CHRONIQUE. Un travail de recherche inspiré par un article sur Wikipédia
Le chercheur américain David Eppstein passe son temps libre à peaufiner des articles sur Wikipédia, et c'est en travaillant sur celui qui explique le théorème d'Erdös-Anning qu'il a eu l'idée d'une nouvelle problématique de recherche. Explications.
Cet article est extrait du mensuel Sciences et Avenir - La Recherche n°926, daté avril 2024.
Pouvez-vous positionner des points dans le plan, pas tous sur une même ligne, de façon qu'ils soient tous à distance entière les uns des autres ? Avec trois points, il suffit de les mettre aux coins d'un triangle équilatéral de côté 1. Avec quatre points, il faut déjà réfléchir. Le carré dont le côté vaut 1 ne marche pas car les coins diagonalement opposés sont à distance √ 2 l'un de l'autre !
Un théorème qui date de 1945
Mais une solution existe : il suffit de former un losange en collant ensemble quatre triangles rectangles de côtés 3-4-5. En fait, il y a toujours une solution, que le nombre de points à placer soit 3, 4, 10, 100 ou 1000… Mais cette propriété n'est plus vraie pour un nombre infini de points ! C'est le théorème d'Erdös-Anning qui date de 1945 : si on a un ensemble infini de points dans le plan qui sont tous à distance entière les uns des autres, alors ces points sont forcément alignés.

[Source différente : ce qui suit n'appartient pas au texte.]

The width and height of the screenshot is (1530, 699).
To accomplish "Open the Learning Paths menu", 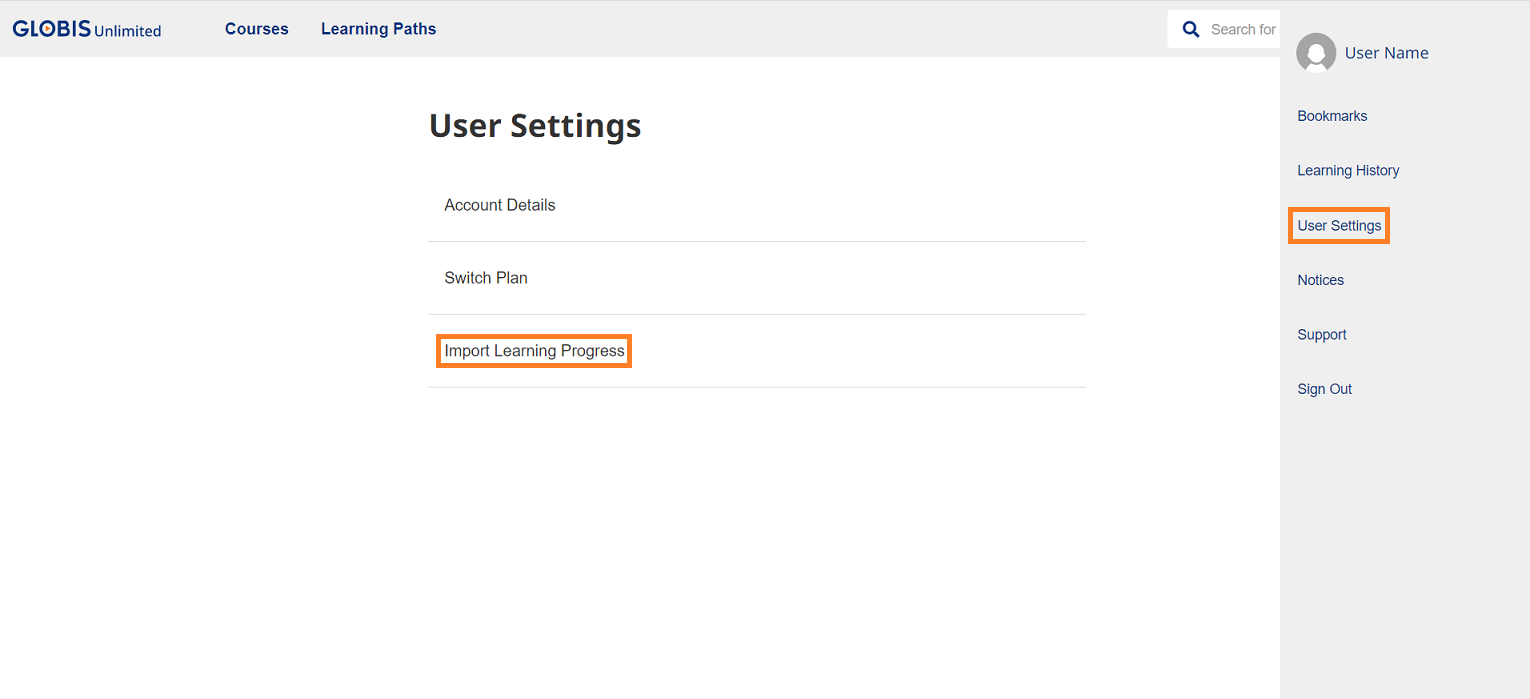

Un exemple de la façon dont la recherche se fait
Le chercheur américain David Eppstein passe son temps libre à peaufiner des articles sur Wikipédia, et c'est en travaillant sur l'article qui explique ce théorème qu'il s'est demandé : que se passe-t-il si on généralise la question en utilisant non pas la distance euclidienne habituelle, mais une métrique non euclidienne ? Et cela a conduit à un travail de recherche, puis à un article scientifique.
On voit là un exemple de la façon dont la recherche se fait. Recherche non finalisée, certes. Mais cela conduit à comprendre en profondeur les propriétés qui sous-tendent la preuve, et donc à faire avancer la connaissance.
Par Claire Mathieu, directrice de recherche au CNRS, Institut de recherche en informatique fondamentale (CNRS/université Paris Cité).